Po przeczytaniu „Herbaty z kwiatem paproci” przez pewien
czas jakoś nie wiedziałam, za co się zabrać. Nic do mnie nie przemawiało i nie
miałam na nic dłuższego ochoty. Dlatego na jednej ze stron z legalnymi,
darmowymi ebookami ściągnęłam sobie kilka nowel. Kierowałam się nazwiskiem
autora, gatunkiem (przy pliku było wszystko wypisane) i tytułem. Zdecydowałam
się między innymi na „Angevinę” Anny Kańtoch, bo pamiętałam, że cykl o Domenicu
Jordanie całkiem mi się podobał i liczyłam na coś w klimacie.

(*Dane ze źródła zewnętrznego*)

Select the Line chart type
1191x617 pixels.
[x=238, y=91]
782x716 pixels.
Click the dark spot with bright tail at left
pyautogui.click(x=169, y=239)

Trochę można powiedzieć, że trafiłam, bo całość była
osadzona w klimacie kryminału fantasy. Młody pomocnik grabarza postanowił
rozwiązać tajemnicę jednego z ciał, które do nich trafiło. Ślad poprowadził go
do nowego mieszkańca miasteczka, tresera psów i jego córki Angeviny. Dziewczyna
była piękna, a ojciec wydawał się bardzo zaborczy względem niej. Wszystko
wydawało się jasne…
Wydaje mi się, że już kiedyś tę nowelkę czytałam. Albo to
albo była bardzo podobna do czegoś innego, bo w sumie nic w fabule nie było dla
mnie większym zaskoczeniem ani twistem. Czytało się to lekko i przyjemnie, ale
ze względu na to wrażenie znajomości, bez żadnego dreszczyku emocji.